Saturday morning was departure day for Alison and the Lancaster team. We said our farewells at the Delta check-in desks at the airport, and with that marked the transition to the next phase of my Mexican journey. Before moving on from Mexico City, I had one more full day in the city as I was taking the overnight bus onwards and westwards that evening. For my last day in the city, I was very lucky to have a personal tour guide; Elena a family friend, seasoned Mexico City resident but also globally itinerant academic. Elena studied for a period at Cardiff University when I was at primary school. We had a fantastic run-around day exploring far and wide across the city. From the grand hill-top Chapultepec Castle set within the verdant Chapultepec Park to the top of the Torre Latinoamericana, Elena took me to some high vantage points where the extent of Mexico’s megacity could really be appreciated. So vast is Mexico’s urban basin that on a warm Saturday afternoon the often unbroken cityscape simply merged into a horizon of pollution haze with the mountainous rim beyond obscured from view. The unaware city dweller would be forgiven for forgetting about the presence, only 60 km away to the southeast, of two 5000 m stratovolcanoes, Popocatépetl and Ixtaccíhuatl. Elena really got me into the Mexican lifestyle and set the context for my week of travel ahead. We even rode a pesero (bus) and trolleybus to get that full-on Mexico City transport experience.

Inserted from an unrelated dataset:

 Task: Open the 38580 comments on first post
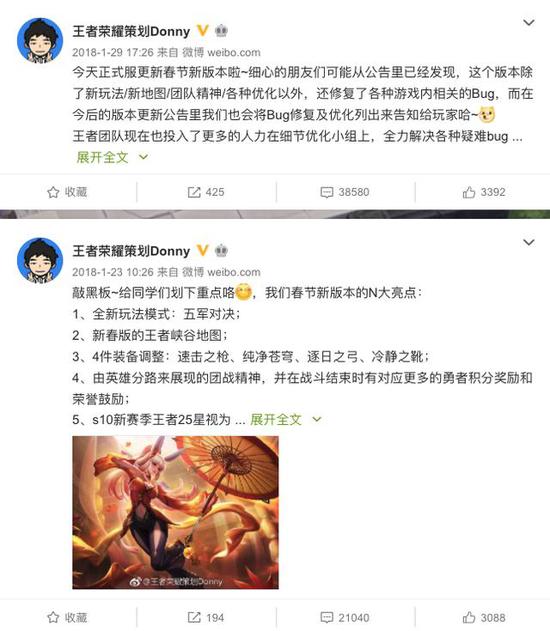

Mexico City displays human development at its most chaotic and illogical. A sprawling metropolis built on unconsolidated, former lake-bed sediments in a high-altitude, arid basin within one of the most seismically and volcanically active parts of the Pacific Ring of Fire. Indeed, Mexico had been rocked by two intense earthquakes during September, with the 19th September 7.1 moment magnitude Central Mexico Earthquake bringing significant consequences to the people and structures of Mexico City. It seems like the most unlikely location for one of the worlds largest settlements. And yet, here it is, continuing to grow at an exponential rate, largely through sprawling suburbs of self-built dwellings. Meanwhile the urban infrastructure, bursting at the seams, struggles to keep pace with the overture of honking horns. But despite all these challenges, the outlook of Mexico City is of an incredibly cheerful and resourceful city with a bold ‘getting on with the job’ mentality. The city, and country as a whole as I was to discover in part 2 of this journey is in every way enjoyable, fascinating and vibrant. And somehow ‘the system’, whether transport or accommodation, ‘just works’ in a very non-conventional (to the European traveller) manner. More in part 2.
References:
1. Griscom, B.W, et al. (2017) Natural climate solutions, Proceedings of the National Academy of Sciences of the United States of America (PNAS); 114 (44), pp. 11645-11650.
2. Baverstock, A., Hull, S., Keeling, S. and Meghji, S. (2016). The Rough Guide to Mexico. 10th ed. London: Rough Guides Ltd, pp. 142-147.